Create a classification and separation benchmark set
Since classification and separation are closely related, you can use the same benchmark set golden files for both separation benchmark and classification benchmark testing.
The physical structure of your documents is not as important as it was in earlier versions of Tungsten Transformation Toolkit. This is because the new document set structure is able to assign a class for a document rather than rely on its physical location. If however, you have a bunch of test documents that are already separated into folders that match your project class hierarchy, this is fine.
Consider renaming your documents so that the name include the class name. This makes assigning a class significantly easier because you do not need to open and view each document in the Document Viewer.
You can create a classification and separation golden files document set by following these steps:
- Open the Documents window if it is not already open.
-
Add a new document set that includes the documents you want to include in your golden files.,
Enter a descriptive name for the document subset such as "Classification/Separation Golden Files."
A new document set is added to the Documents window and expands so you can see its document subsets automatically.
-
Convert your new document set to a benchmark set.
The document set type changes so that you can assign a classification for each document in the document set.
-
If a different view is in use, switch to the
List View
.
-
Assign a class so all documents in your benchmark set.
Each document is assigned a class for comparison after classification.
-
Click on your newly added document subset and click
Select All
from the toolbar or press Ctrl + A.
All documents in the selected document subset are selected in the List view.
-
Optionally, if your documents already have recognition data, right-click the selected documents and then click
Clear Classification & Extraction Data
.
This removes any existing classification or extraction data and provides you with a clean state so you can build your golden files.
-
Optionally, if your documents do not have recognition data, press
F4 to perform recognition for the selected documents.
If you want to select a different recognition engine, right-click on the selected "Extraction Golden Files" documents, click Recognize
on the shortcut menu, and then select the desired recognition engine from the submenu.
A progress bar is displayed showing the recognition progress.
-
On the document shortcut menu, click
Classify
.
Each document in the benchmark set is assigned a classification result based on your project settings and training documents if available.
-
Once again, click
Select All
for your "Classification/Separation Golden Files" document subset, and then click Save All
.
All changes to the documents are saved.
- Compare the classification result for each document against its assigned class. If any do not match, confirm that the assigned class is correct. If the assigned class is correct, then add the mismatched to the Classification Set and repeat steps 6 - 10 until the classification result matches the assigned class for all documents in your benchmark set.
-
If you added any documents to your
Classification Set, train your project. From the Ribbon
Process tab, in the
Train group, select
Classification
.
If Separation is enabled, the setting is called Classification & Separation
.
A progress bar is displayed showing the training progress.
-
If your project is configured for separation, you can now test your separation settings. From the Ribbon
Process tab, in the
Test group, click
Separate
.
For separation benchmarks, your document set cannot include any subfolders under the Root Folder. You can see the hierarchy of a document set by switching to the Hierarchy View.

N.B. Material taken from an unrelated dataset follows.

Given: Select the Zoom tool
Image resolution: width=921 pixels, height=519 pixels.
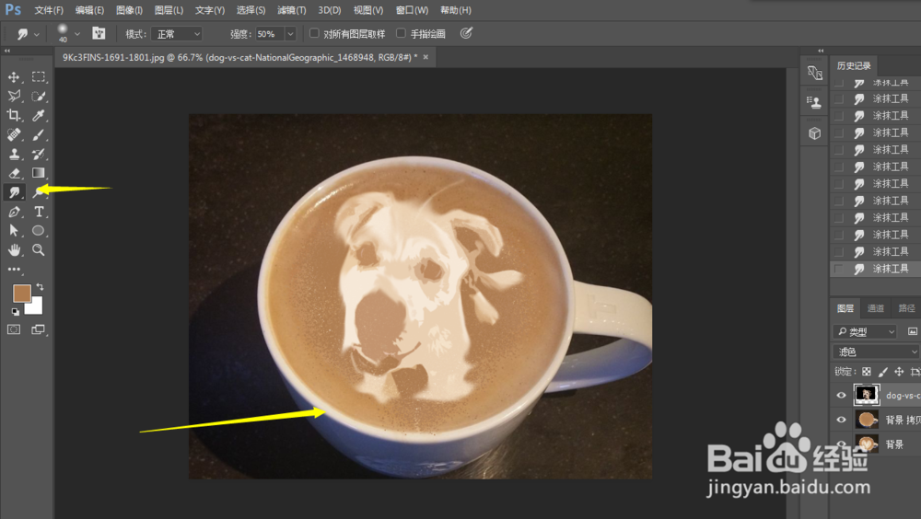Looking at the screenshot, I should coord(38,250).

The Document Separation Results window is displayed showing the separation results.
-
If the separation results do not match your document structure, review your document separation settings on the
Project Settings -
Document Separation tab.
If you are using trainable document separation, ensure that the Project Settings - Classification tab is configured to "Classify each page" for each classifier used in your project.
- Repeat steps 13 and 14 until your separation results are as desired.
-
On the Ribbon
Project tab, in the
File group, click
Save Project
.
Create a backup copy of your processed extraction golden files. This ensures that you can always access the backup copy if something happens to the working copy.
Your project is saved and your golden files are now ready for performing Classification and Separation benchmarks.